* [EXTRACTED ENTRIES]:
(begin)

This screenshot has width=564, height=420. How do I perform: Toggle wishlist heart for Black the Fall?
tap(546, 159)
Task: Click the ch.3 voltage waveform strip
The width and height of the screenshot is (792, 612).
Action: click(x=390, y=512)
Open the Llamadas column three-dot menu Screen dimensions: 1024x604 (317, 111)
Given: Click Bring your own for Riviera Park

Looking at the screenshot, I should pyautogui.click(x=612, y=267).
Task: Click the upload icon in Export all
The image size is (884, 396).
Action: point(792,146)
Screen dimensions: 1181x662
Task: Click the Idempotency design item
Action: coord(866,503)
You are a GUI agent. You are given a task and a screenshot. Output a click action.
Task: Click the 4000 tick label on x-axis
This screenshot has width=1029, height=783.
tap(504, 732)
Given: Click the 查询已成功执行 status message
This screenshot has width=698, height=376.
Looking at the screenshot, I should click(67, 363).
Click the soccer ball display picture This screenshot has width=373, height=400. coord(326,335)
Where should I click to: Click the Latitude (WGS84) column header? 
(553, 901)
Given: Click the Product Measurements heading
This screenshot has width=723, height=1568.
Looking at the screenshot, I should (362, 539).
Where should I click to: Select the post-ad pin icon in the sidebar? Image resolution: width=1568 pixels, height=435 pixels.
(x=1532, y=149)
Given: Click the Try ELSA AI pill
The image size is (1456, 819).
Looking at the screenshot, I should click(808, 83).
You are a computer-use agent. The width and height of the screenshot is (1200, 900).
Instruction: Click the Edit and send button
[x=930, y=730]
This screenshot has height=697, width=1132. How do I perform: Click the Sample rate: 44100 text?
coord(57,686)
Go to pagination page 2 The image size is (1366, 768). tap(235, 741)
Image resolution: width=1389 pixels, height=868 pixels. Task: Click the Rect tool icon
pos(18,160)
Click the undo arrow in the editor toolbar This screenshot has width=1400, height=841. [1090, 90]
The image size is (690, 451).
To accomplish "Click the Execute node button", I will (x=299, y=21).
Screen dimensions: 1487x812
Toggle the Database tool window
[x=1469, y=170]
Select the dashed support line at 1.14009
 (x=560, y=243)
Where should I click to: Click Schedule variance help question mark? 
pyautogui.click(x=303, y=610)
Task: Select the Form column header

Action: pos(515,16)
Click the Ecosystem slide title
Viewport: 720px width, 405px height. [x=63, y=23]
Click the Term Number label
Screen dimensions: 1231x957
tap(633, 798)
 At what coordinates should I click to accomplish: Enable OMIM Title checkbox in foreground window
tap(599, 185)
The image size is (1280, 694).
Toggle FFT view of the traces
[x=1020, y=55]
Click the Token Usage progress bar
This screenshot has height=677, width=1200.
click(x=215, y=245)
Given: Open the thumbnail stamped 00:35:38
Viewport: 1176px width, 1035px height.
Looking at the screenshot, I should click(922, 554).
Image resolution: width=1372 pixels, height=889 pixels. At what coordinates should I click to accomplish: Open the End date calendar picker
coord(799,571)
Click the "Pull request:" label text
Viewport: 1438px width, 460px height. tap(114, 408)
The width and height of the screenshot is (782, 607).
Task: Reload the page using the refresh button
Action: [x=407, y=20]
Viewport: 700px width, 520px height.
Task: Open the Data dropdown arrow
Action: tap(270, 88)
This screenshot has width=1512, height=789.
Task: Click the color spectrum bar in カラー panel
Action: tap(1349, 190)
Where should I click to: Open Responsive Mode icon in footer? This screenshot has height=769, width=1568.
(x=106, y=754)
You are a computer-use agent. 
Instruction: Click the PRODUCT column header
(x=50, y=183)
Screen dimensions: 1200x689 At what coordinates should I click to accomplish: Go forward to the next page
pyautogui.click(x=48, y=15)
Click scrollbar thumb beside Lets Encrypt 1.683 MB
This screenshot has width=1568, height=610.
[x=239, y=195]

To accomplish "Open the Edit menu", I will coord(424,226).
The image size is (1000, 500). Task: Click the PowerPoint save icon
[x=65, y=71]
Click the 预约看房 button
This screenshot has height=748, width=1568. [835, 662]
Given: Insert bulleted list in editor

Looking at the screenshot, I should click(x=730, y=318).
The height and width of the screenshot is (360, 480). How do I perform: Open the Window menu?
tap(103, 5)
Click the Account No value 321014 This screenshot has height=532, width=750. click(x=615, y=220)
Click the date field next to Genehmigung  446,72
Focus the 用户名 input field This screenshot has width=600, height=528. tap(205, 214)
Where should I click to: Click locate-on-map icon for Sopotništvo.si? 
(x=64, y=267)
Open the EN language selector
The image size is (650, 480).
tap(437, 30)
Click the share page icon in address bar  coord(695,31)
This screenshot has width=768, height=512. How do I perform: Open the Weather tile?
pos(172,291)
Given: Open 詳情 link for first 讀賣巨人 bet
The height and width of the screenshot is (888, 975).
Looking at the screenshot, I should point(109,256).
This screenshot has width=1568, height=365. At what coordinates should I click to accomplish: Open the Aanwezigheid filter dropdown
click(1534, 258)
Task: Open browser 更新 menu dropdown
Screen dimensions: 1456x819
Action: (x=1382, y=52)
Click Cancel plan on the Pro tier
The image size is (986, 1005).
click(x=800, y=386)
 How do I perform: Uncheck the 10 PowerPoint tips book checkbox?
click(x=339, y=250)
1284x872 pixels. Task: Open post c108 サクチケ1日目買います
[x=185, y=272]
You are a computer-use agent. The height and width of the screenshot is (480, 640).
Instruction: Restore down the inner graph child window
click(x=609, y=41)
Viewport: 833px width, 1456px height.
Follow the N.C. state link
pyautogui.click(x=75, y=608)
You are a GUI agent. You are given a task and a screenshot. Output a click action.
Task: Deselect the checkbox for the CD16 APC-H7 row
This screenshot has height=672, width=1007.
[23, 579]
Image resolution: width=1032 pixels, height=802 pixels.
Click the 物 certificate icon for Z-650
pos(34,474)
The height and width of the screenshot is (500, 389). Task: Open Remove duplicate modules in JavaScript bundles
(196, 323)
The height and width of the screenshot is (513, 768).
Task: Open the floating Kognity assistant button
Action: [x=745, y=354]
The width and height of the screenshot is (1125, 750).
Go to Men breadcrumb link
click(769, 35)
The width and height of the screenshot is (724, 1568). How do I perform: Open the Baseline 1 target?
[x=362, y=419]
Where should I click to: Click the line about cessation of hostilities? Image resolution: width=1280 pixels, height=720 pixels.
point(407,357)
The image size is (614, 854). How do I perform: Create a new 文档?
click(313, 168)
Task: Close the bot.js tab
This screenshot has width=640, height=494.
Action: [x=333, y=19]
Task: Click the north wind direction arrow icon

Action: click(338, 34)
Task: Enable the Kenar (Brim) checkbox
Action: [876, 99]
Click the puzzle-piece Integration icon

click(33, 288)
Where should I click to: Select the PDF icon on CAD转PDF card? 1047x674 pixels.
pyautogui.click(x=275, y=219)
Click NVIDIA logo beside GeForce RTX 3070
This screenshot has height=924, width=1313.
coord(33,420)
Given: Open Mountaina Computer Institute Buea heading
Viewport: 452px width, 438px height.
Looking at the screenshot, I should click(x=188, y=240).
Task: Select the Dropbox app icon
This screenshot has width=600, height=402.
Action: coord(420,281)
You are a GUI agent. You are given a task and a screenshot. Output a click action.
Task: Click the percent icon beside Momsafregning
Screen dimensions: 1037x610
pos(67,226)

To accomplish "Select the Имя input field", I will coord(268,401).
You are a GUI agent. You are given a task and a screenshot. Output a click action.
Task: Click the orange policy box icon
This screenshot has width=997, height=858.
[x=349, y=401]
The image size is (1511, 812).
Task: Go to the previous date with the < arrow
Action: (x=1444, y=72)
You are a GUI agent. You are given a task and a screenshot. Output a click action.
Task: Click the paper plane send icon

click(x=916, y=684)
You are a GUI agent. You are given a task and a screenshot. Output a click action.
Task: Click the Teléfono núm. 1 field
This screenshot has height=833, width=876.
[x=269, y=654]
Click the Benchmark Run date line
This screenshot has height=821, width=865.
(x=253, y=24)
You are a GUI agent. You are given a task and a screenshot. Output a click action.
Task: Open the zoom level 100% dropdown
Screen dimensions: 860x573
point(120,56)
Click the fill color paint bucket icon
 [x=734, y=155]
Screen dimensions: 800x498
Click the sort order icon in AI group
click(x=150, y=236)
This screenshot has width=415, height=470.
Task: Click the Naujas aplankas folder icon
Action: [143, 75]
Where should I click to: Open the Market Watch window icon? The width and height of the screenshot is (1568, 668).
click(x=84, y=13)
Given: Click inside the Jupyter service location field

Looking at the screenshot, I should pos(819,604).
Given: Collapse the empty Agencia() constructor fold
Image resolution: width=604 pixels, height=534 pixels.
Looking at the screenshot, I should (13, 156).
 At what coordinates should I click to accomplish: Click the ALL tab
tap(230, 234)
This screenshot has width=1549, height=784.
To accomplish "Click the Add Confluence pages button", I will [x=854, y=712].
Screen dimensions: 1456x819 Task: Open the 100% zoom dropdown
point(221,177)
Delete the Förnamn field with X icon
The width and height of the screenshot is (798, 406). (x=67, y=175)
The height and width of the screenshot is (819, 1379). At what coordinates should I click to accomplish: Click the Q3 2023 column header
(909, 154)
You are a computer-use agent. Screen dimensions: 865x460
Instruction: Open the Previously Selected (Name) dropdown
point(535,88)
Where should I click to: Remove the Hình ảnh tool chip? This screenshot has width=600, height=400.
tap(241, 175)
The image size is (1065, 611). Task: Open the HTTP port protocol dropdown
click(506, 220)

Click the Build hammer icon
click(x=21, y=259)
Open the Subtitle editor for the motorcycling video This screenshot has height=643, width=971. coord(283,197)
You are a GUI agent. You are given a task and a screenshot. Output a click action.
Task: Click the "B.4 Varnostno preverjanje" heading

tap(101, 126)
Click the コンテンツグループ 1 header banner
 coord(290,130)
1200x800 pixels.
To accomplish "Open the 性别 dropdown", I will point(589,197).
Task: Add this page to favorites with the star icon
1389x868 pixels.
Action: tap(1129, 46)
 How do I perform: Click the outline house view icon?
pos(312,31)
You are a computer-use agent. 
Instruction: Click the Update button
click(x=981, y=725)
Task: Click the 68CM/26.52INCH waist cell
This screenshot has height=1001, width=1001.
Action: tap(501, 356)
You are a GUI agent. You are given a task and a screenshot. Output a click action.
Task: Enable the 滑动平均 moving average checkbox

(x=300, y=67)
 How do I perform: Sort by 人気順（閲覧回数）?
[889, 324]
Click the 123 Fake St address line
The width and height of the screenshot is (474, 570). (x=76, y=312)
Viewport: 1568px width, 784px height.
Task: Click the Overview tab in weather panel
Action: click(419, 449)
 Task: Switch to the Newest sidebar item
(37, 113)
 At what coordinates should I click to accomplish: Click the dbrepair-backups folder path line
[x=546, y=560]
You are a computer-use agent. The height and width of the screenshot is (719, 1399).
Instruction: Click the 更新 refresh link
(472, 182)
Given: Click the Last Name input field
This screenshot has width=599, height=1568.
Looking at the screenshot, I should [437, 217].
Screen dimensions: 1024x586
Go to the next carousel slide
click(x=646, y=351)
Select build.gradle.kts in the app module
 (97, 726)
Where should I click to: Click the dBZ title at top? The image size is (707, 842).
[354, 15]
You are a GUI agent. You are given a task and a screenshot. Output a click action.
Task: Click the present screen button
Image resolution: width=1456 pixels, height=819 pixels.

(end)

* [SET PROBLEM]: Rewrite the items from the line with "How do I perform: Uncheck" to the line with "point(407,357)", substituting "check box" for "checkbox" and keeping everything else identical.

* [FULL OUTPUT]:
 How do I perform: Uncheck the 10 PowerPoint tips book check box?
click(x=339, y=250)
1284x872 pixels. Task: Open post c108 サクチケ1日目買います
[x=185, y=272]
You are a computer-use agent. The height and width of the screenshot is (480, 640).
Instruction: Restore down the inner graph child window
click(x=609, y=41)
Viewport: 833px width, 1456px height.
Follow the N.C. state link
pyautogui.click(x=75, y=608)
You are a GUI agent. You are given a task and a screenshot. Output a click action.
Task: Deselect the check box for the CD16 APC-H7 row
This screenshot has height=672, width=1007.
[23, 579]
Image resolution: width=1032 pixels, height=802 pixels.
Click the 物 certificate icon for Z-650
pos(34,474)
The height and width of the screenshot is (500, 389). Task: Open Remove duplicate modules in JavaScript bundles
(196, 323)
The height and width of the screenshot is (513, 768).
Task: Open the floating Kognity assistant button
Action: [x=745, y=354]
The width and height of the screenshot is (1125, 750).
Go to Men breadcrumb link
click(769, 35)
The width and height of the screenshot is (724, 1568). How do I perform: Open the Baseline 1 target?
[x=362, y=419]
Where should I click to: Click the line about cessation of hostilities? Image resolution: width=1280 pixels, height=720 pixels.
point(407,357)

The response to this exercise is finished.